Problem to work on → In the records below, find the line containing "The width and height of the screenshot is (874, 490).", then copy that line and all lines after it, exactly, omitting every picture.

Data section →
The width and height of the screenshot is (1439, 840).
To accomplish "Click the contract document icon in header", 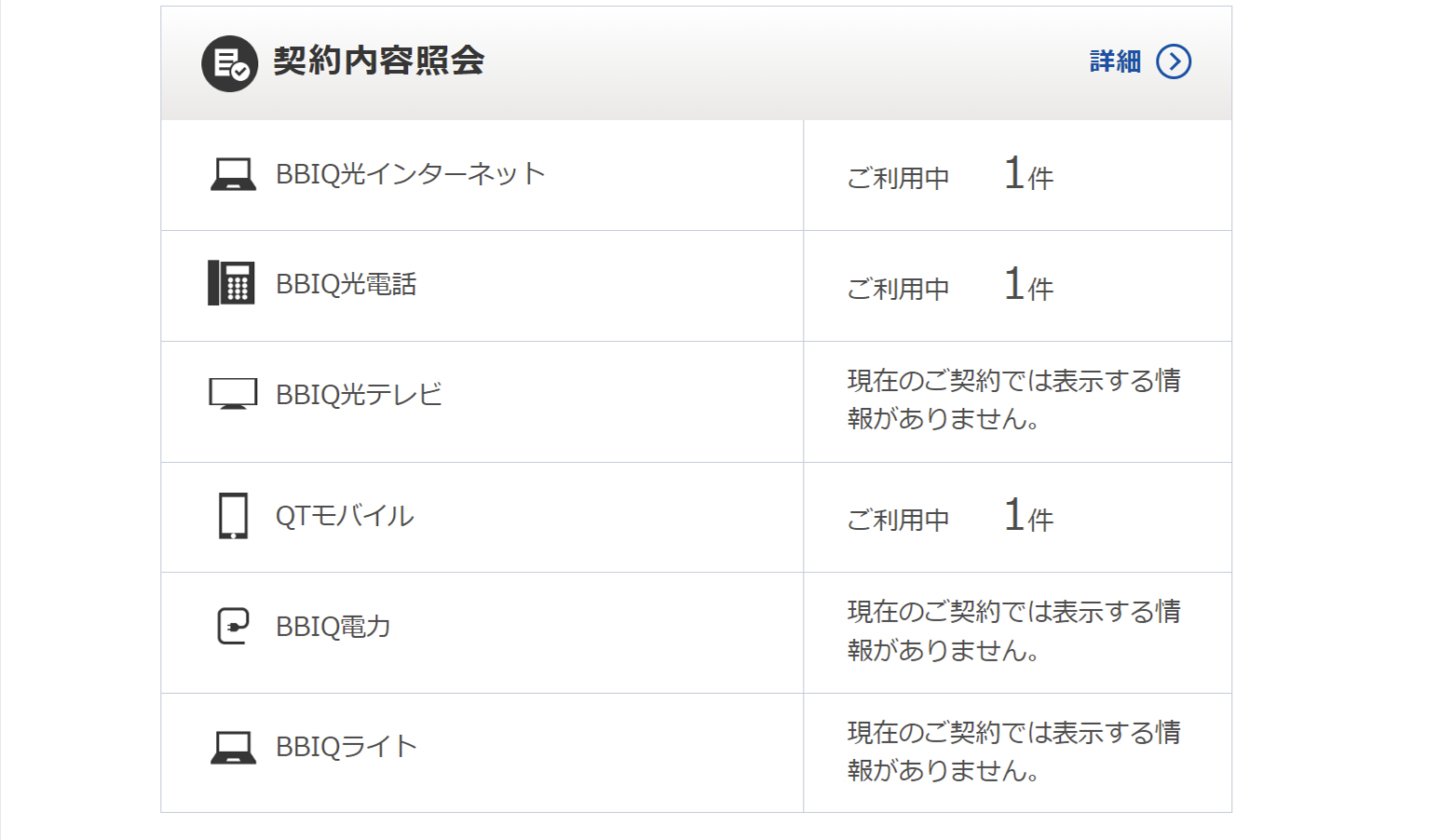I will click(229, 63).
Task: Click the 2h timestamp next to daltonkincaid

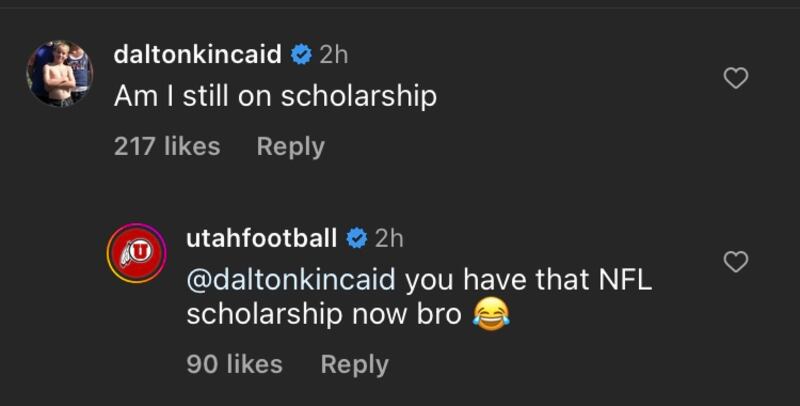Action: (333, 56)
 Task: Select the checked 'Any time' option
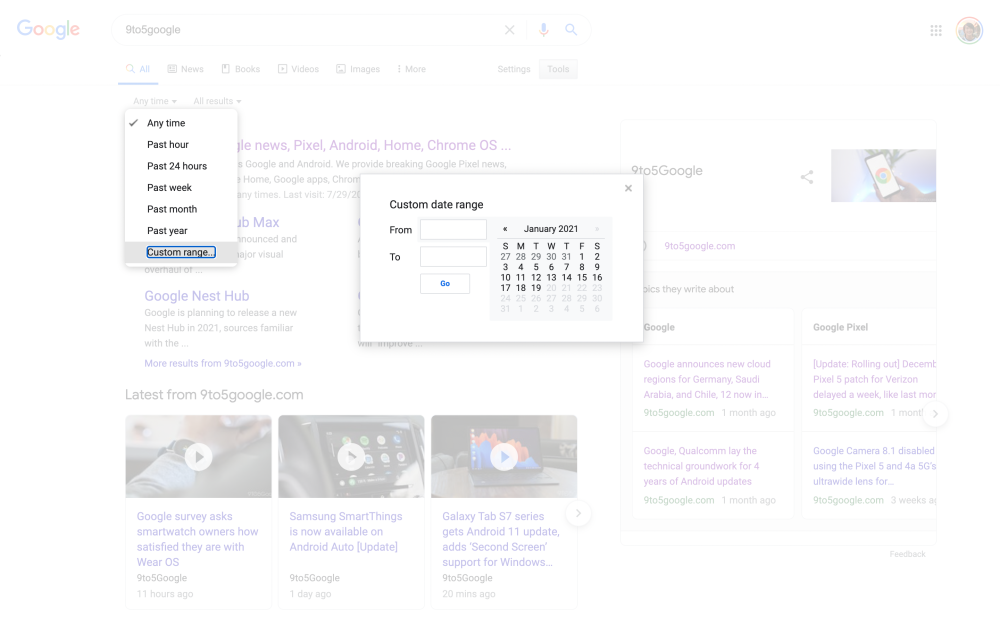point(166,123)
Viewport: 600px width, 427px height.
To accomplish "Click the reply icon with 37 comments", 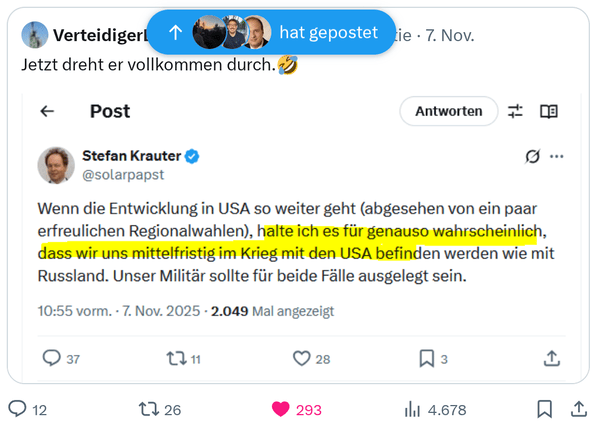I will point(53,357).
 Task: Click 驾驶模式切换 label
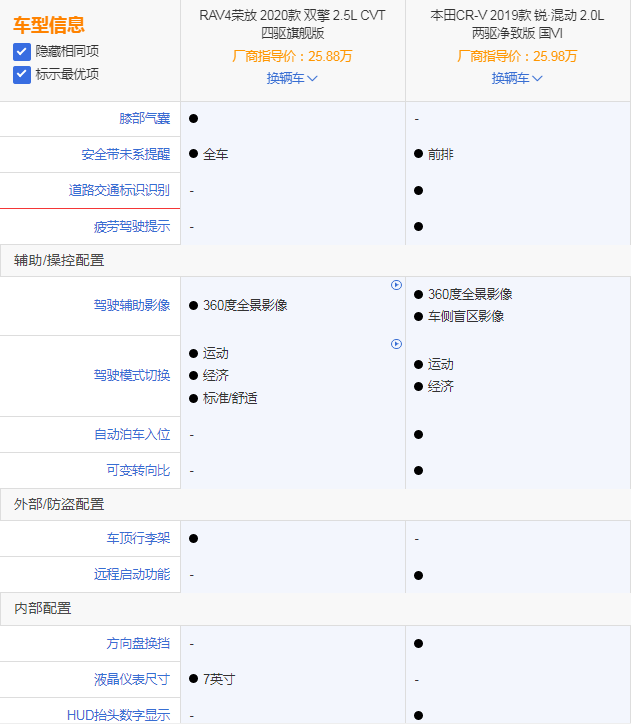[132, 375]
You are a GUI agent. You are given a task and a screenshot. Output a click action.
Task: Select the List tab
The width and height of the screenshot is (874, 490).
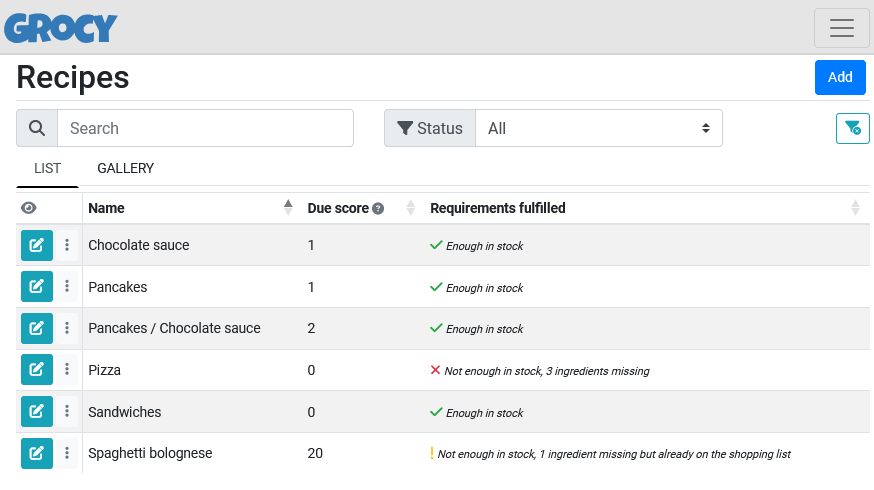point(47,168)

Exercise answer →
The width and height of the screenshot is (874, 490).
point(47,168)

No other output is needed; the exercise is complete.